What this calculator computes
Every Irish employer on a PAYE payroll carries two costs on top of gross salary that do not appear on the employee's payslip: employer PRSI and, from January 2026, the Auto-Enrolment employer contribution under the My Future Fund scheme. This tool puts a euro figure on both, so you can budget honestly before you hire.
The calculator does not model employee net take-home pay. If you need the employee-side income tax, USC and employee PRSI figures, use the contractor take-home calculator as a reference or consult your payroll software.
Employer PRSI - the two Class A rates
Class A covers most employees in ordinary employment. The rate depends on how much the employee earns in each pay period:
- Standard rate applies when weekly earnings are EUR 552 or more: 11.25% until 30 September 2026, then 11.4% from 1 October 2026. At the current rate, an employee on EUR 40,000 costs the employer EUR 4,500 per year in PRSI alone.
- Reduced rate applies when weekly earnings are below EUR 552 (annual equivalent: below EUR 28,704): 9% until 30 September 2026, then 9.15%. Part-time, casual, and lower-paid employees fall into this band, including anyone on the national minimum wage working a standard 39-hour week.
Source: Department of Social Protection - PRSI Class A rates . Rates are assessed per pay period, not on an annual figure. Employer PRSI is on top of gross pay - it does not reduce the employee's take-home.
Auto-Enrolment employer contribution
Auto-Enrolment (My Future Fund) launched on 1 January 2026 and is administered by NAERSA. Employers must contribute alongside each enrolled employee, on a phase-in schedule:
- 2026 to 2028: 1.5% of qualifying earnings
- 2029 to 2031: 3%
- 2032 to 2034: 4.5%
- From 2035: 6%
Contributions are calculated on gross earnings up to EUR 80,000 per employee per year. Employees earning less than EUR 20,000 per year are outside the scheme and carry no employer contribution. For a full 10-year cost projection across your workforce, use the Auto-Enrolment cost calculator.

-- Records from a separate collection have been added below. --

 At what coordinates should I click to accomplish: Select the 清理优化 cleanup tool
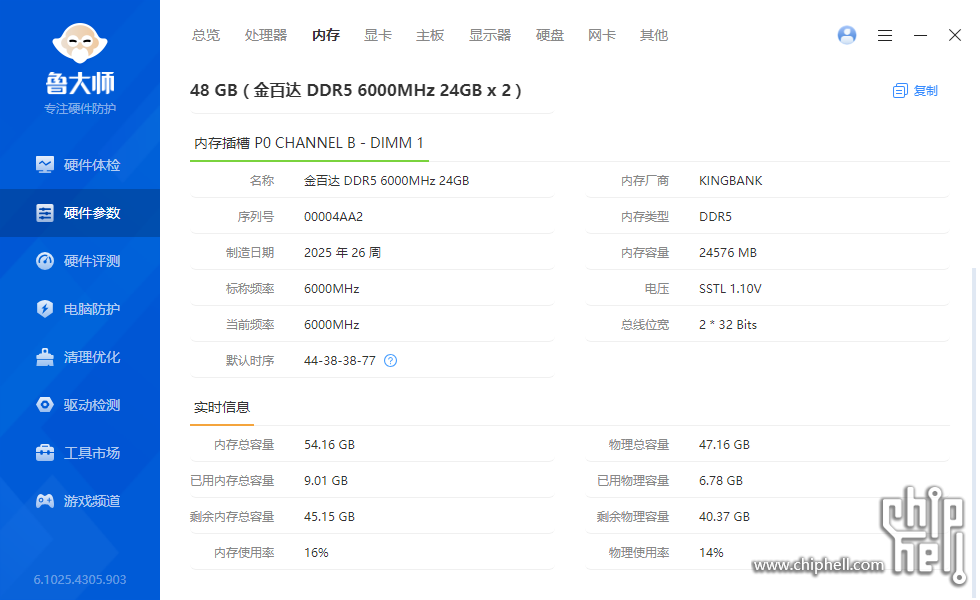point(80,356)
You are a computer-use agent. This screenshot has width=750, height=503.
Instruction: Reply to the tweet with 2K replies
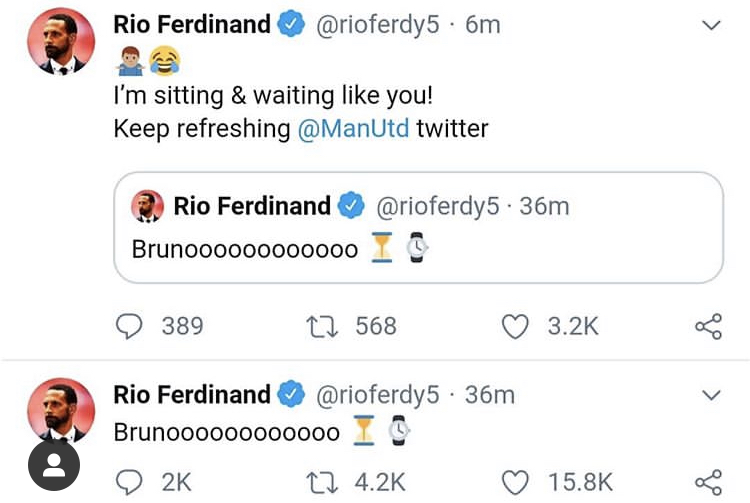[131, 482]
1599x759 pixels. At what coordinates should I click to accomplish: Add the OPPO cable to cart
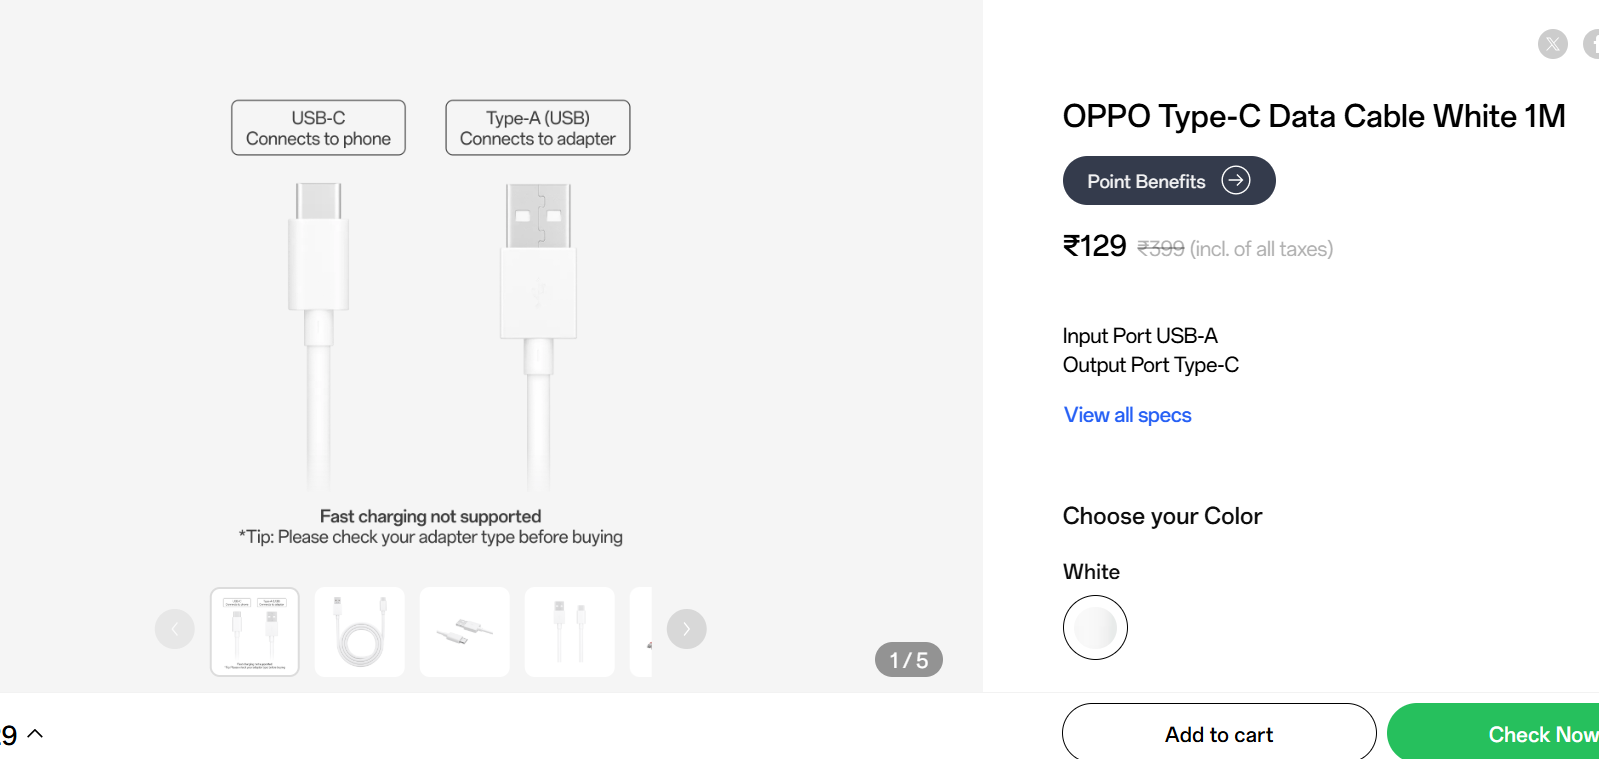(x=1219, y=734)

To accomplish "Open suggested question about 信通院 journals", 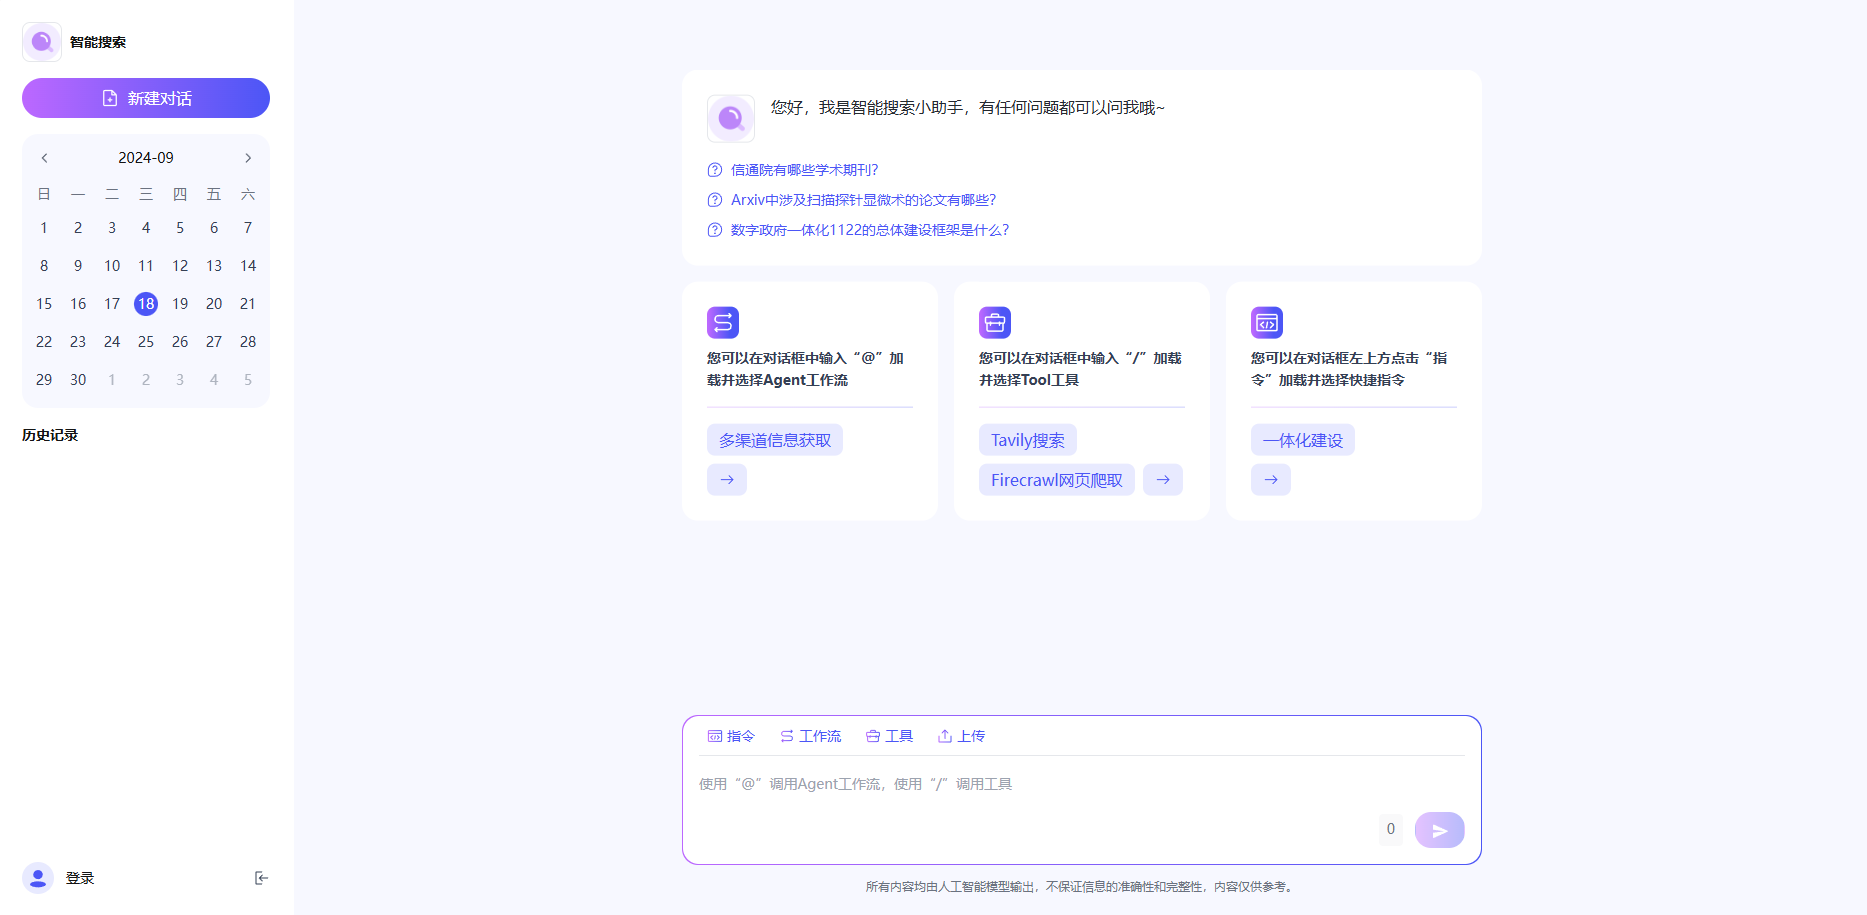I will (x=804, y=170).
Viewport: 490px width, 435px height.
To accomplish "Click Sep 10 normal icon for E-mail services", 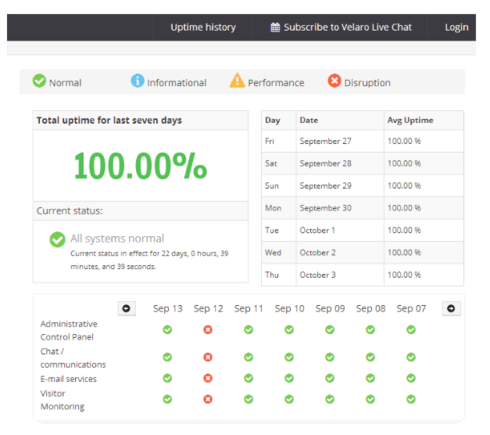I will tap(289, 378).
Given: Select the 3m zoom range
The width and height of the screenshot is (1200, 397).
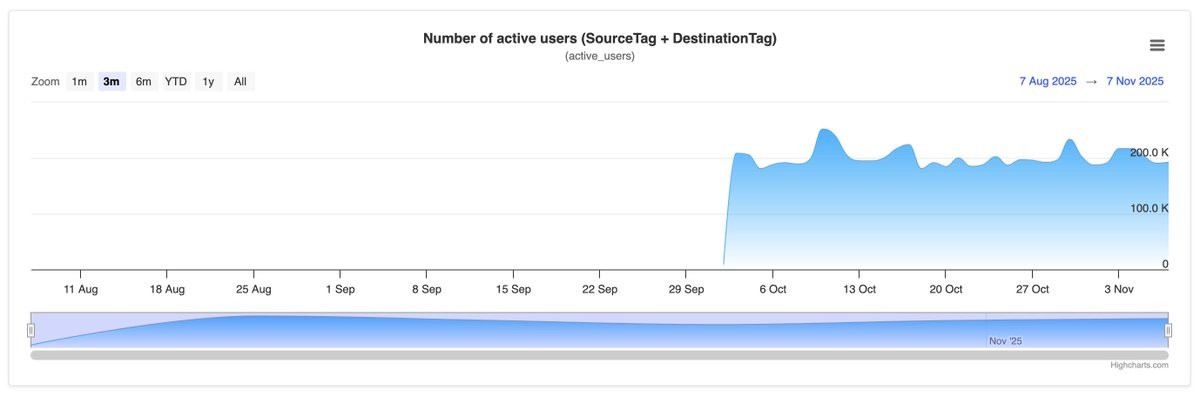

Source: My Future Fund - employer information (NAERSA) .
What this calculator does not include
The following employer costs are real but outside this calculator's scope:
- Holiday pay accrual - typically 8% of gross for workers on variable hours.
- Statutory sick pay - 5 days from 2024 under the Sick Leave Act 2022, rising to 10 days by 2026.
- Occupational pension contributions beyond the Auto-Enrolment minimum.
- Sectoral Employment Order (SEO) rates in construction, electrical contracting, and other regulated sectors.
Your payroll software should calculate PRSI and Auto-Enrolment contributions automatically on each pay run; the figures above are for annual planning and budgeting.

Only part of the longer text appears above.